Да, Гуссерль в области повседневной действительности сосредотачивается в основном на исследовании окружающих нас вещей, но это не означает, что предметом исследования не могут быть социальные действия и поступки. При таком широком понимании предмета феноменологии четко высвечивается главная функции эпохé и редукции: осуществление перехода к феноменологической установке сознания, в которой исследование должно осуществляться. В приведенном выше высказывании об отказе от эпохé Шюц смешивает предмет исследования и установку, в которой исследование осуществляется. Предметом исследования Шюца является повседневная социальная действительность, но свои исследования он осуществляет отнюдь не в установке повседневной жизни, а в любом случае принимает какую-то теоретическую установку. Является ли она при этом феноменологической – это отдельный вопрос.

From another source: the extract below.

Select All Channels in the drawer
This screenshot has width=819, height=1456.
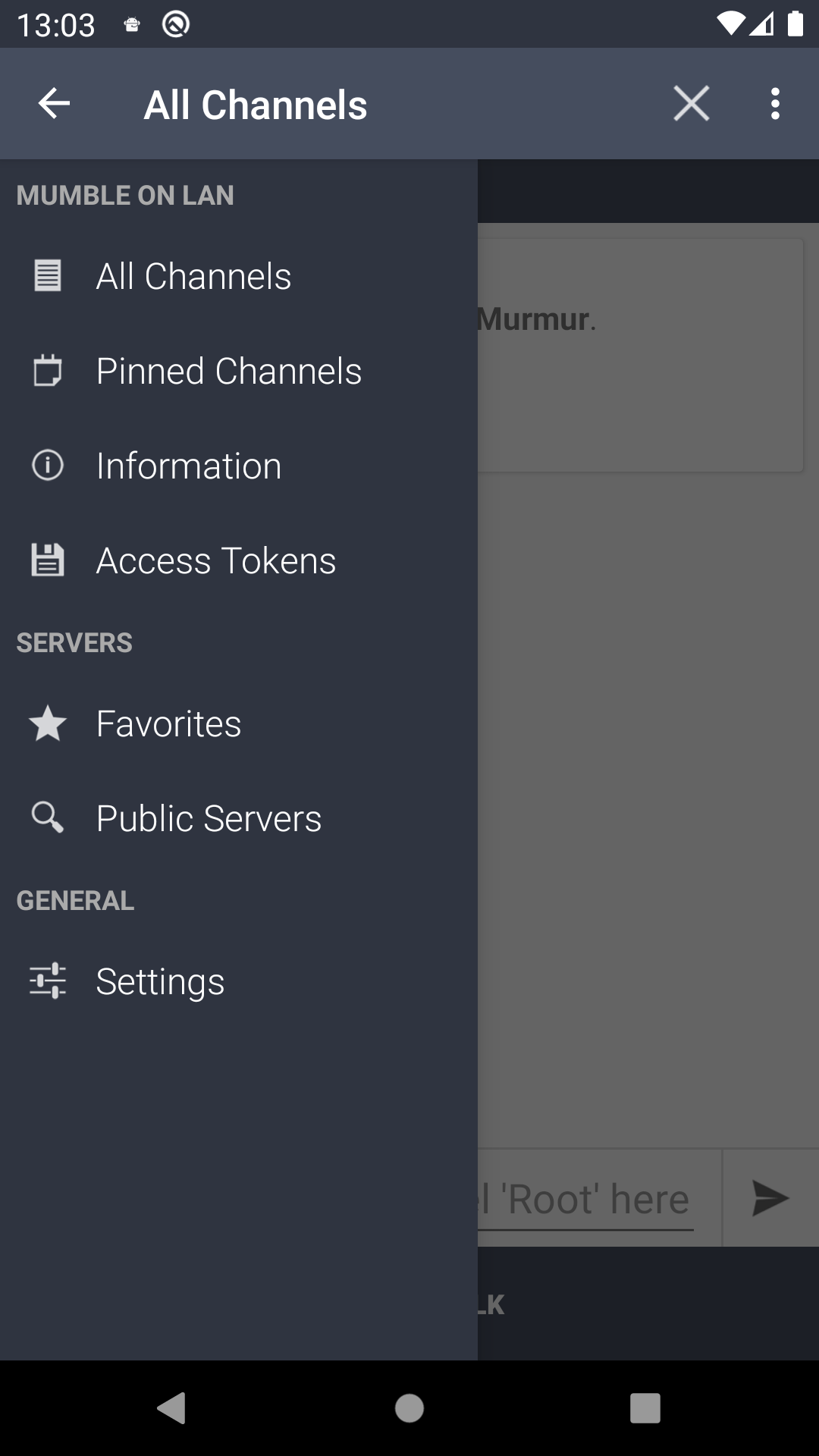click(194, 276)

Причина поспешного отмежевания от Гуссерля лежит в том, что Шюц в работе «Смысловое строение социального мира» трактует феноменологию как эгологию, то есть как исследование исключительно трансцендентальной субъективности, из которой выводится весь внешний мир. Такое понимание феноменологии Гуссерля является довольно распространенным: к его сторонникам принадлежит, например, исследователь Гуссерля и Шюца Вельц [Welz 1996]. Эта трактовка базируется прежде всего на «Идеях I», где главной задачей является исследование «абсолютного бытия чистого сознания», центром которого выступает чистое Я.
Однако возможно и другое понимание феноменологии Гуссерля. Как мы уже отмечали, предмет исследования феноменологии может быть любым, и в соответствии с этим сама трансцендентальная субъективность понимается по-другому: не как замкнутая сфера трансцендентального эго, а как опыт, который уже присутствует в мире, но попадает в фокус нашего внимания только в феноменологической установке. Это понимание феноменологии также основывается на текстах Гуссерля, хотя и не всегда выражено в них явно. «Принцип всех принципов» в «Идеях I» звучит так: «…любое дающее из самого первоисточника созерцание есть правовой источник познания, и все, что предлагается нам в “интуиции” из самого первоисточника (так сказать, в своей настоящей живой действительности), нужно принимать таким, каким оно себя дает, но и только в тех рамках, в каких оно себя дает» [Гуссерль 1999, 60]. Под «дающим созерцанием» здесь понимается либо восприятие, либо категориальное созерцание, то есть модусы сознания. Однако аналог этого принципа под названием «первый методический принцип» в «Картезианских медитациях» выглядит уже несколько иначе: «…я, как философски начинающий… не могу высказывать или полагать значимым ни одного суждения, которое я не почерпнул бы из очевидности, из опыта, в котором соответствующие вещи и положения вещей присутствуют для меня как они сами» [Гуссерль 2010, 26]. Как мы видим, здесь уже опыт, а не сознание выходит на первый план.